The situation in Scotland regarding the use of mobile phone extraction has come a long way since the secret trials were exposed. The inquiry by the Justice Sub-Committee, commenced on 10 May 2018, has brought much needed transparency and has interrogated the use of cyber kiosks prior to their deployment. Without this inquiry, impact assessments would have not necessarily been carried out, the deficiencies in the legal basis would not have been exposed and the public would have less knowledge about the use of highly intrusive technology.
Yet in many respects the inquiry has led to more questions than have been answered. As we set out in our submissions, the use of cyber crime hubs remains opaque and the cyber kiosks have capabilities that could be used but have not been sufficiently clarified.

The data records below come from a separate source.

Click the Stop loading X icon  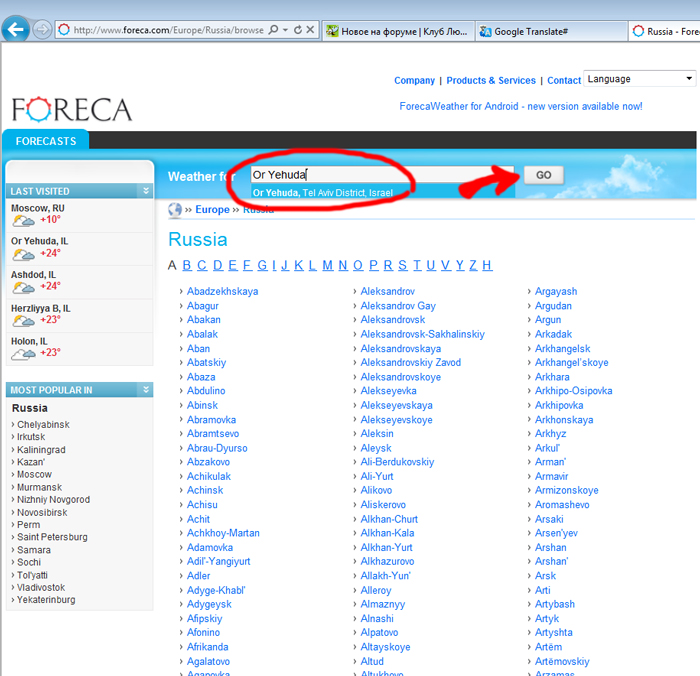tap(310, 30)
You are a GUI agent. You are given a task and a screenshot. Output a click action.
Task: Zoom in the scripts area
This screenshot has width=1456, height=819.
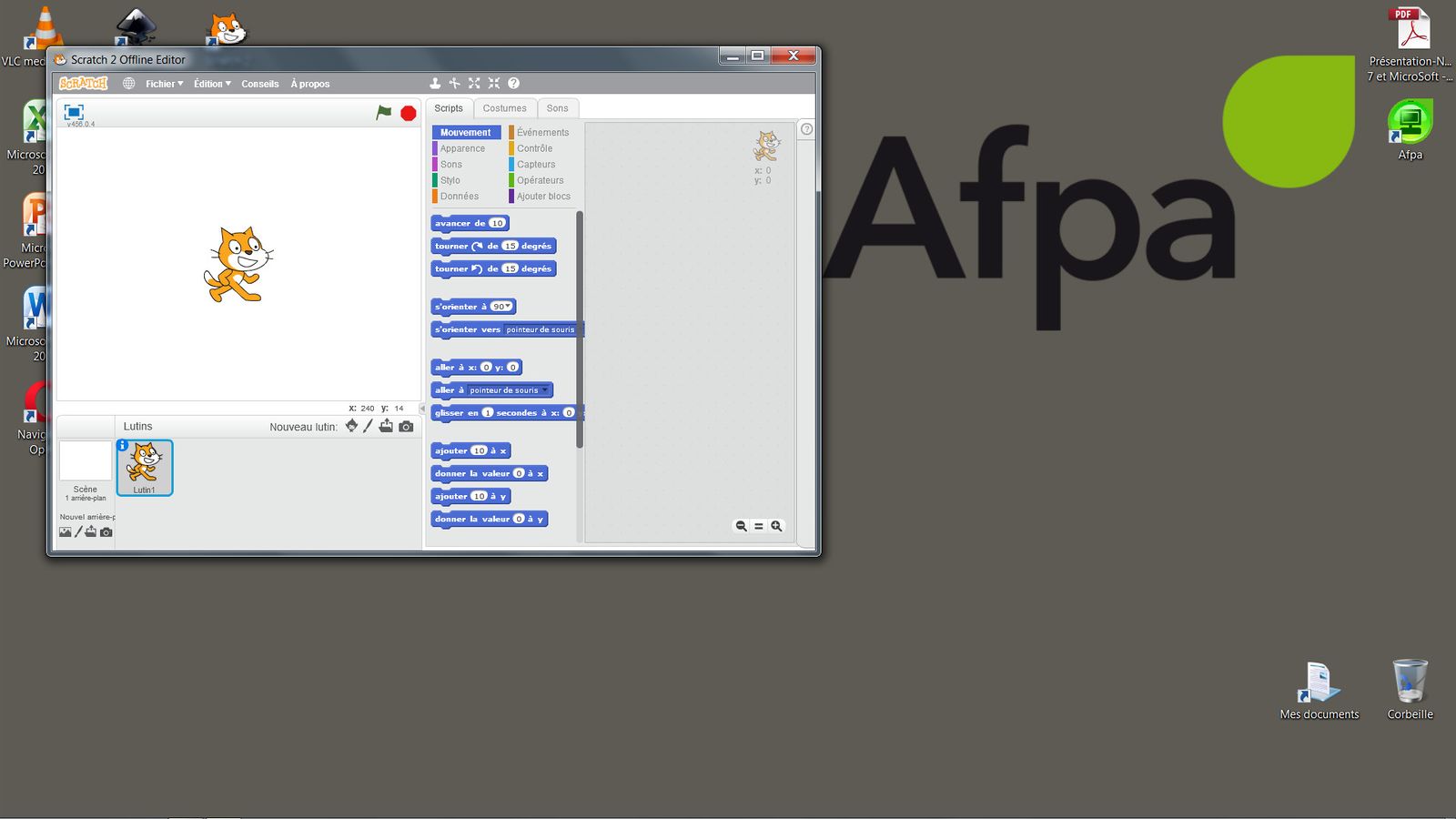[776, 526]
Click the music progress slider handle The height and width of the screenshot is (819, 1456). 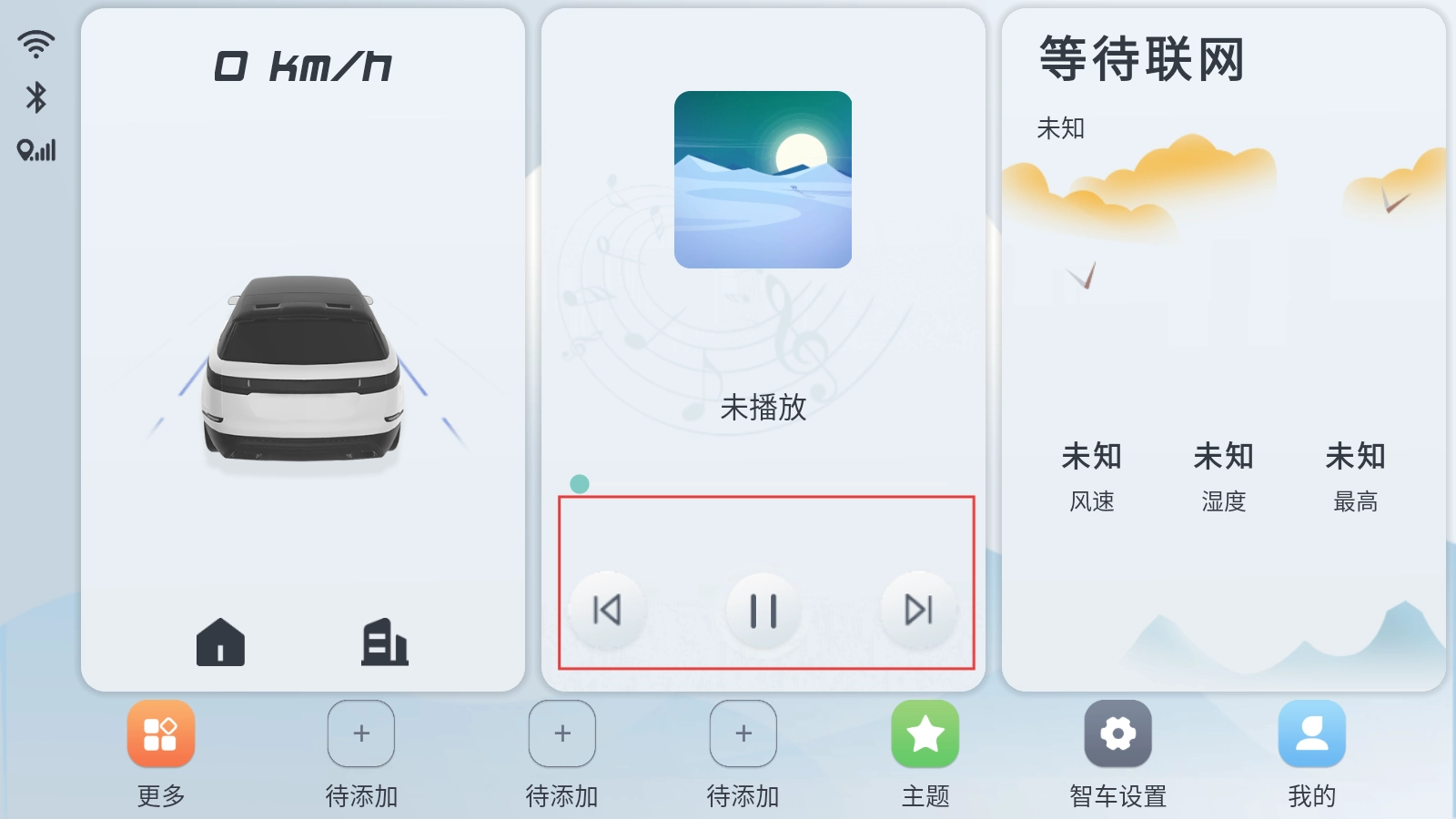click(580, 484)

Mobile phone extraction technologies present great risks to privacy, inappropriate use will be in breach of data protection and human rights safeguards and insufficient consideration has been given to the implications, from the point of view of forensic science, of police officers using new technologies to carry out digital forensics. There are risks relating to quality and reliability of evidence, as highlighted by the House of Lords Science and Tech Committee report into forensics, published May 2019.

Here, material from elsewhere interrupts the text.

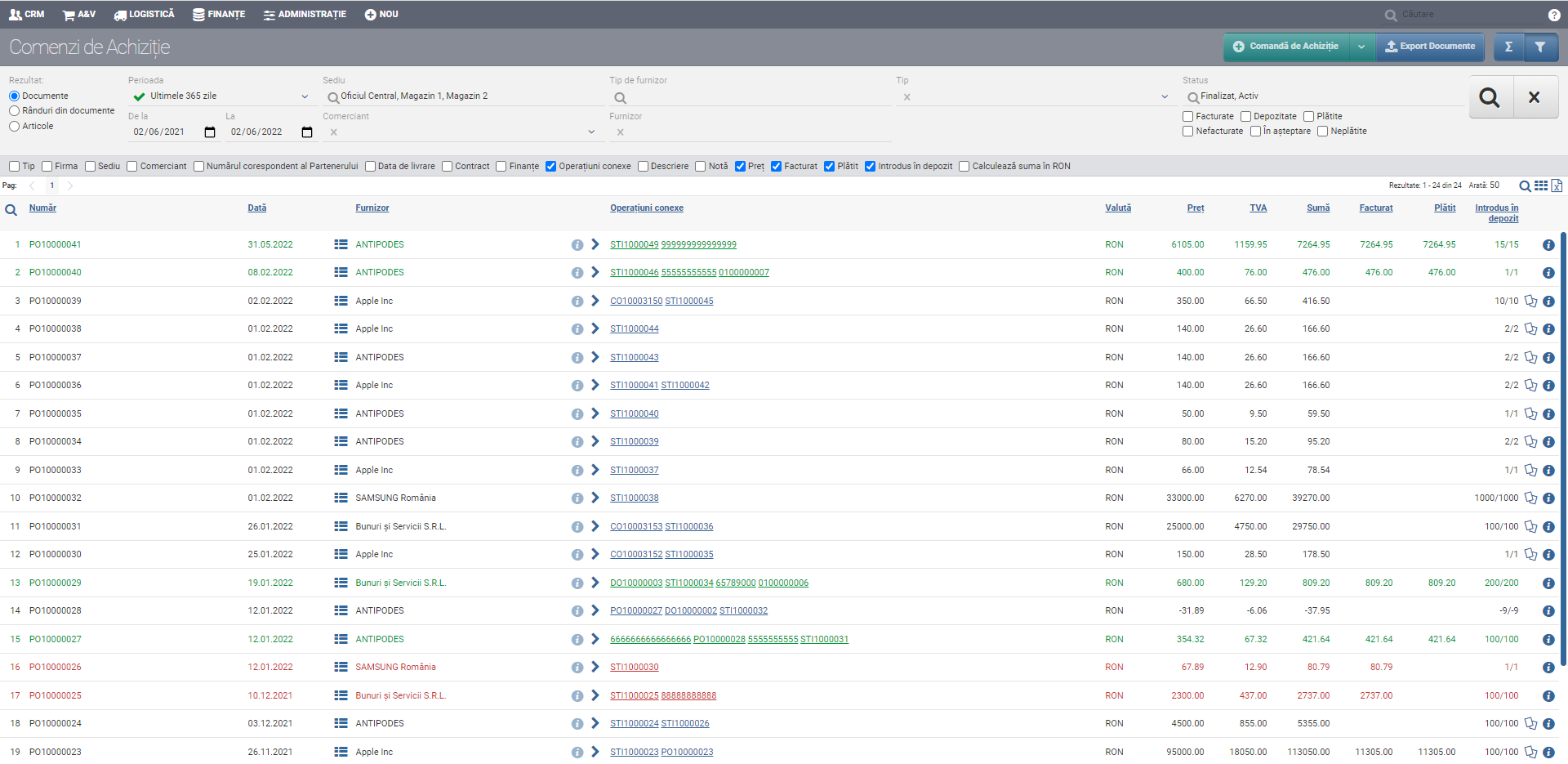Image resolution: width=1568 pixels, height=764 pixels.
Task: Open line details list icon for PO10000041
Action: 341,244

It has been said repeatedly by Police Scotland that investigations increasingly have a digital element.
“Within the UK alone there are over 51 million Smartphone users, which number is growing every year. In 2017, Police Scotland reported that over 40,000 mobile devices were seized. 90% of those submitted for examination were Smartphones….”

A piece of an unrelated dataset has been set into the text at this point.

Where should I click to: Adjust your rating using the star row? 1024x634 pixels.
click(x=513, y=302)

These figures are only going to rise. This fact alone is a stark reminder that the law must be sufficient to deal with new realities.
The key question is whether there is lawful basis for Police Scotland to use cyber kiosks. The resounding outcome of the Justice Sub-Committee’s inquiry and the submissions from the External Reference Group is that the legal basis upon which Police Scotland seek to rely is deficient. In this context it is deeply regrettable that the Cabinet Secretary for Justice is not willing to take a more proactive role or instigate any actions by the Scottish Government to tackle this issue.
On the one hand we have Police Scotland who believe they have legal basis but equally have no law-making powers and on the other, the Government which could push for sound legal basis appear prepared to leave resolution of the issue to the Courts – a time consuming and costly exercise which is not to the benefit of any of the parties which have been willing to engage in an open and constructive dialogue through the Committee inquiry and the External Reference Group.
Privacy International believe that not only do we need transparency and accountability, but in order to protect the public we need robust safeguards. In particularly, Privacy International believe that consideration of the need for a warrant is of the utmost importance. Unfortunately, we are yet to see adequate safeguards put in place.
In our submissions we look at the background to the inquiry including the failure of Police Scotland to originally carry out impact assessments; review our understanding of the functioning of mobile phone extraction technologies and the cyber kiosks and cyber crime hubs in Scotland; highlight issues relating to security and digital forensics; and examine the problems with the existing legal framework.
We are grateful to the Justice Sub-Committee on Policing for pursuing their inquiry and encourage ongoing critical examination of the use of new technologies by the police. We note that Police Scotland have now committed to a Post Implementation Review of Digital Triage Devices approximately six months following roll out.
We acknowledge the engagement by Police Scotland in the process and believe that police forces in the rest of the UK would do well to note the value of this experience, even if we have reached a conclusion to the process which we deem unsatisfactory, given the points regarding lawfulness.